Dave Whiteford
- Born: David Whiteford 25 November 1985 (age 40) Castlecraig, Nigg, Highland, Scotland
- Height: 1.93 m (6 ft 4 in)
- Weight: 95 kg (14 st 13 lb)
- School: Tain Royal Academy
- University: Edinburgh Napier University

Rugby union career
- Position: Centre / Wing

Amateur team(s)
- Years: Team / Apps / (Points)
- Peebles
- 2004-16: Melrose
- –: Hong Kong Scottish

Senior career
- Years: Team / Apps / (Points)
- 2008-09: Glasgow Warriors / 2 / (0)

International career
- Years: Team / Apps / (Points)
- Scotland U21
- 2013: Hong Kong / 4 / (0)

= Dave Whiteford =

Hong Kong rugby union player (born 1985)

Dave Whiteford (born 25 November 1985) is a Scottish-born former Hong Kong international rugby union player. Born in Castlecraig, Nigg, Scotland, he played as a Wing for Glasgow Warriors, Melrose, Peebles, Melbourne Rugby Club, Valley and Hong Kong Scottish.

==Early life==
Whiteford has a degree in marketing from Edinburgh Napier University in Edinburgh. He also has a Masters of Business Administration from Edinburgh Napier University.

==Rugby Union career==
===Amateur career===
Whiteford played with Peebles and Melrose at an amateur level. He signed for Melrose at the start of the 2004–05 season.

Whiteford got to the final of the Melrose Sevens in 2004–05 with Melrose RFC. This was repeated in 2008–09.

He won the Scottish Hydro Electric Cup in 2007–08 with Melrose.

In 2009 Whiteford moved to the Southern Hemisphere to play for Melbourne Rugby Club to widen his rugby experience.

Whiteford later played for the amateur clubs Valley, where he won the Hong Kong Premiership in 2011, and Hong Kong Scottish. He took the Hong Kong Scottish side to the Melrose Sevens in 2011 and 2012.

===Professional career===
He was a back-up player for Glasgow Warriors in the 2008-09 season.

He played for the Warriors in their pre-season matches against Castres Olympique and Béziers in the XV Challenge Vaquerin tournament.

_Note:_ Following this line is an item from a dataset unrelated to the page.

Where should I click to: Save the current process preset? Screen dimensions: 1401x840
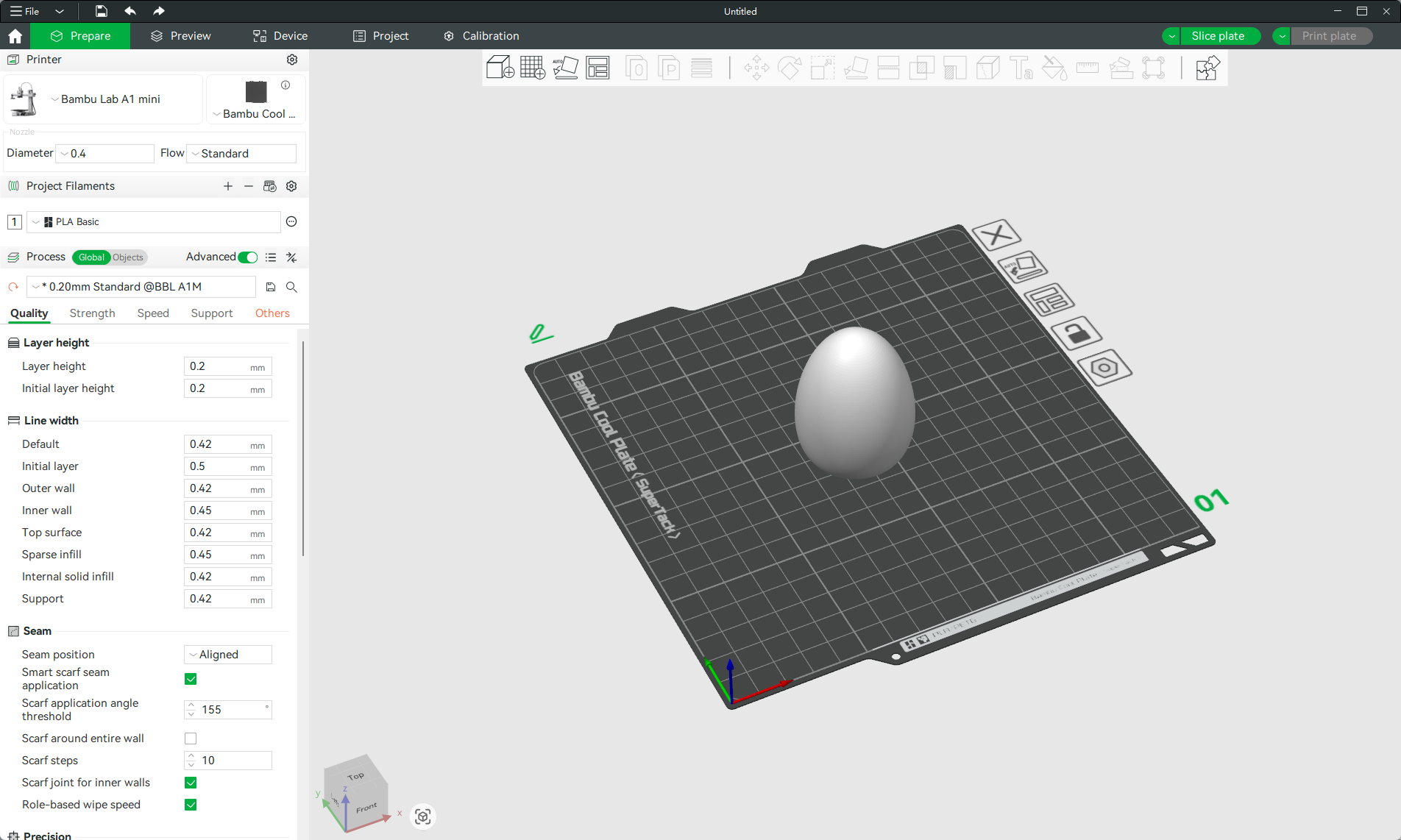[271, 287]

===International career===
Whiteford played for Scotland U21.

After a period of residency in Hong Kong he became eligible to play for, and represented, the Hong Kong national rugby union team. He played for Hong Kong against Japan on 17 April 2013.

===Administration===
He was appointed as General Manager of Hong Kong Scottish in 2011 He works for the Scottish Rugby Union as Sponsorship Manager.